In 1850 he was appointed Chief Engineer of the East Indian Railway, building 1851–1862 India's first main-line railway 541 miles (871kms) from Calcutta to Benares, (on the route to Delhi); 601 miles (967kms) including branches. He designed Calcutta's terminus at Howrah which now has 23 platforms and the highest passenger and freight train-handling capacity of any station in India. The monsoon-ravaged Ganges tributaries, such as the wide Sone River were particularly challenging to bridge. Major constraints for Turnbull were the lack of both quality clay and local brick-building skills resulting in the change to importing nearly all ironwork from England (before the Suez canal) for the many bridges, rails, engines, etc as no Indian steel works existed. Another constraint was the difficulty of moving enormous volumes of materials from Calcutta up the Ganges on its primitive "country boats", particularly during the period of the Indian Mutiny when many boats were sunk and materials stolen. Cholera and other diseases killed hundreds of Indians and many of the over 100 English civil engineers.

==Offered a knighthood==
Turnbull was offered a British knighthood for his railway building in India, but declined it as he felt that he did not have sufficient money to live to the standard he felt was needed (he later regretted declining the knighthood, if only because it reduced his later earning power).

==Calcutta drainage and sewerage==
In 1856 the Bengal Government appointed Turnbull to be the Commissioner of Drainage and Sewerage.

==Calcutta University Syndicate==
In 1861 Turnbull was appointed a member of the Syndicate of the Calcutta University.

==Sulkea Dock==
In Calcutta in 1861 the Peninsular and Oriental Steam Navigation Company employed Turnbull to redesign the Sulkea Graving Dock, at Sulkea, and widen its entrance.

==Great Indian Peninsular Railway==
In February 1868, Turnbull was offered £2000 to settle the claim by contractors who had built part of the Great Indian Peninsular Railway. He travelled via Marseille, Alexandria, train to Suez, and on to Bombay. He and others had a private train for four days "getting down and inspecting every bridge and large culvert" and making copious notes for the 242 mi between Bhusawal and Nagpore.

==Personal life==
In 1845 he married Jane Pope in St. Margaret's, Westminster. She died of fever on 23 August 1850 in Calcutta, only four months after arriving there. In 1855, after leave in England and on his way again to India, he married Fanny Thomas, the engineer William Cubitt's niece (in Neuchâtel, Switzerland because of concern that UK marriage to his deceased wife's half-sister might not be legal in England). Their first child [Ellen] Nelly was born on 14 July 1856 in Calcutta 9 months after their wedding. They had six children: their infants Jane and later Rose were born in Calcutta and successively buried in the same grave in Circular Road. Born in Calcutta on 17 March 1860 was their son George. Born in London were their son Alexander Duncan Turnbull on 10 March 1863 and daughter Katie on 4 June 1864.

The family retired to Cornwall Gardens in London and then in 1875 to Rosehill, Abbots Langley, Hertfordshire, England. The house Rosehill was built in the 1820s and demolished circa 1952. The house stood on Gallows Hill where the Gade View flats are today.
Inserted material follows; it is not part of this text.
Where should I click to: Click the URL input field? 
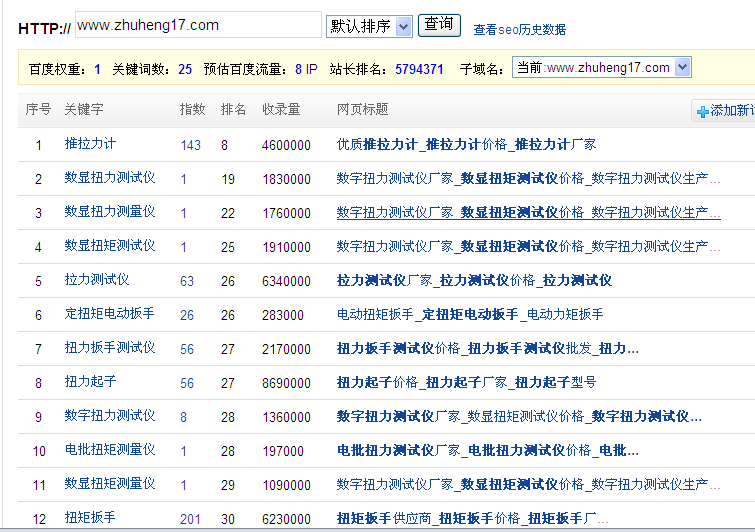tap(197, 25)
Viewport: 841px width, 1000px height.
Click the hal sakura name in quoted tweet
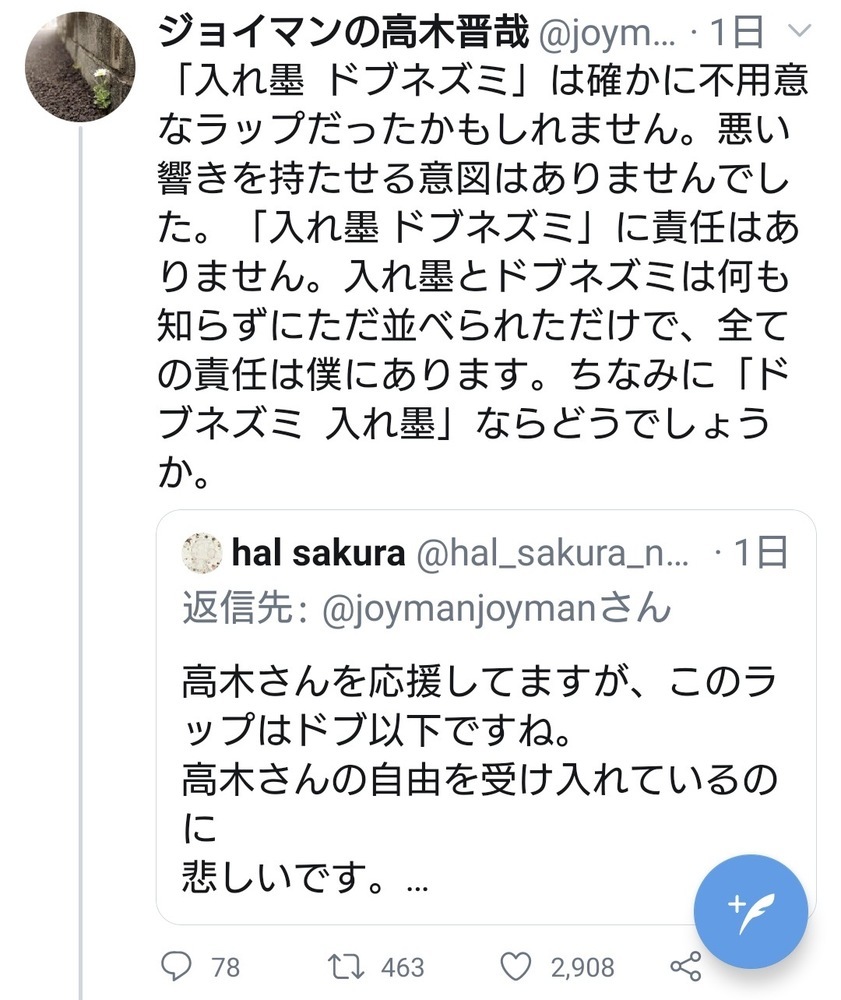coord(317,553)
He was the Vice-Chairman of the Assam Tea Company – his younger son (Alexander) Duncan Turnbull worked for the company in London and then Assam, where Duncan's daughter Doris was born in 1898. George Turnbull's wife Fanny died in 1903.

==Abbots Langley==
Applying his engineering skills, Turnbull wrote the prospectus for the Abbots Langley Water Company and was much involved with the village's drainage and sewerage scheme in 1885. In March 1877, he also took a lease on 24 Collingham Place in London.

The village church includes a stained-glass memorial window with the inscription To the Glory of God in memory of George Turnbull C.E. born 1809 died 1889. It was donated by his widow Fanny.